-- START OF Stored rows --

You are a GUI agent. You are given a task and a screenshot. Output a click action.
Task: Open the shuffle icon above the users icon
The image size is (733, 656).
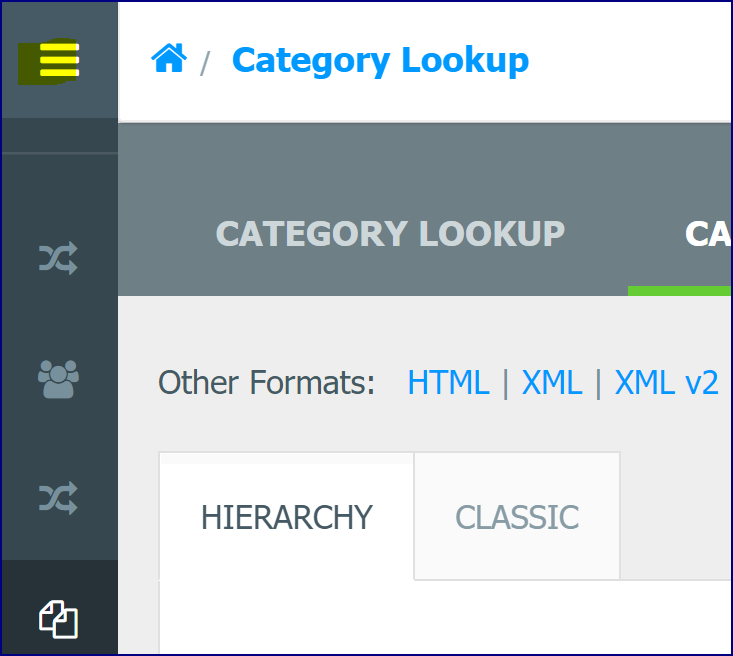(x=58, y=258)
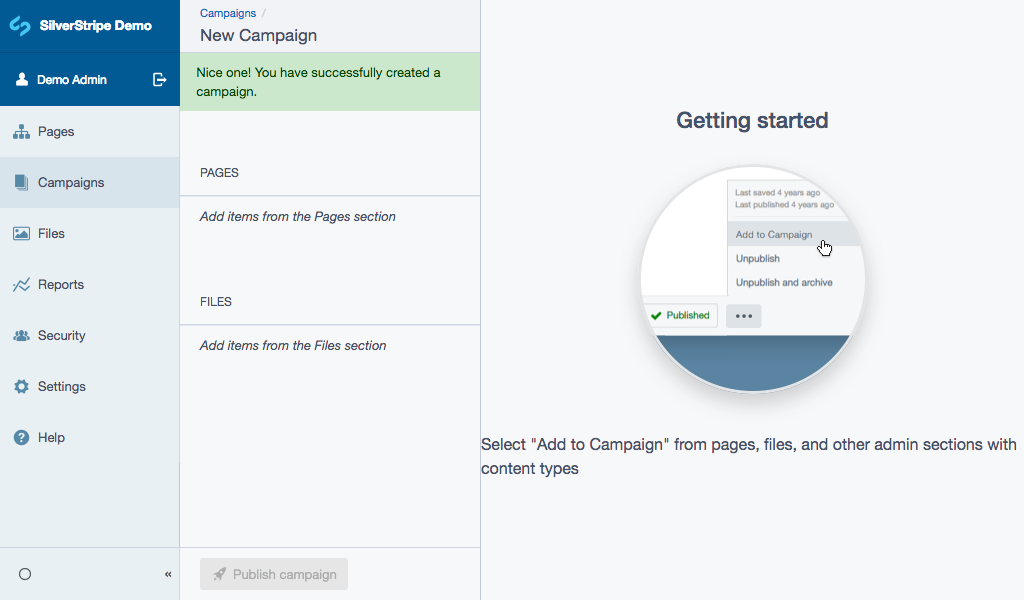Click the PAGES section header
Screen dimensions: 1024x600
[219, 173]
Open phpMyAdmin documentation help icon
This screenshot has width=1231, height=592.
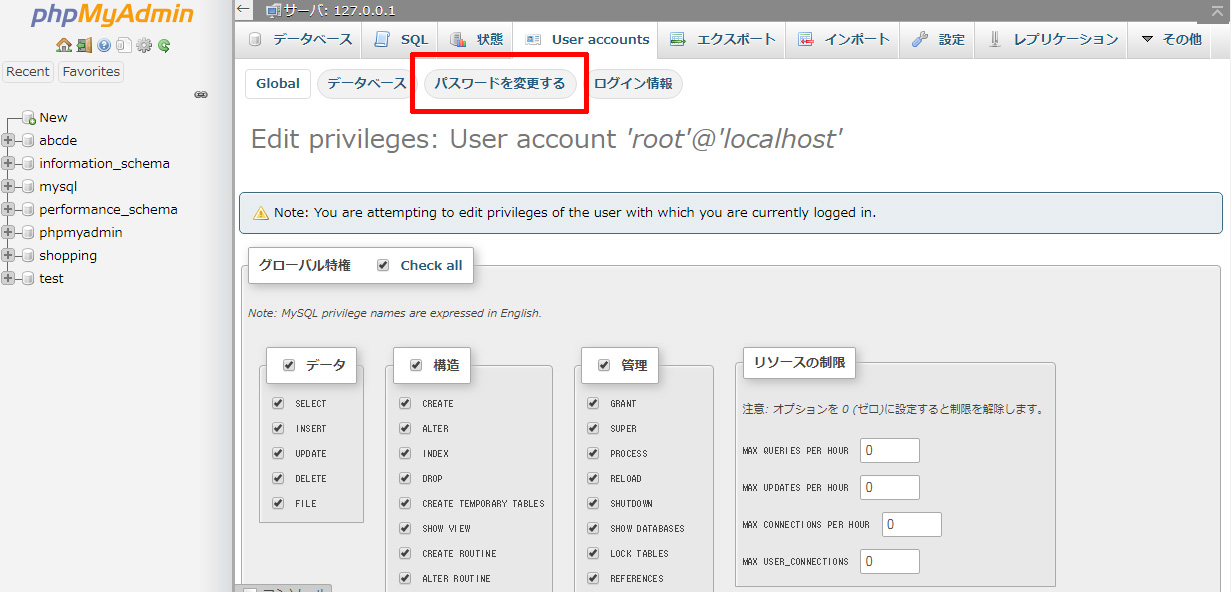pyautogui.click(x=104, y=45)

-- END OF Stored rows --

** Task to complete **
Rewrite all of the records with every occurrence of "icon" replaced by "button", leaving everything else unchanged. Omit the pictures from your answer.

** Solution to this problem **
You are a GUI agent. You are given a task and a screenshot. Output a click action.
Task: Open the shuffle button above the users button
The image size is (733, 656).
(x=58, y=258)
Click the PAGES section header
Screen dimensions: 1024x600
[219, 173]
Open phpMyAdmin documentation help button
This screenshot has width=1231, height=592.
pyautogui.click(x=104, y=45)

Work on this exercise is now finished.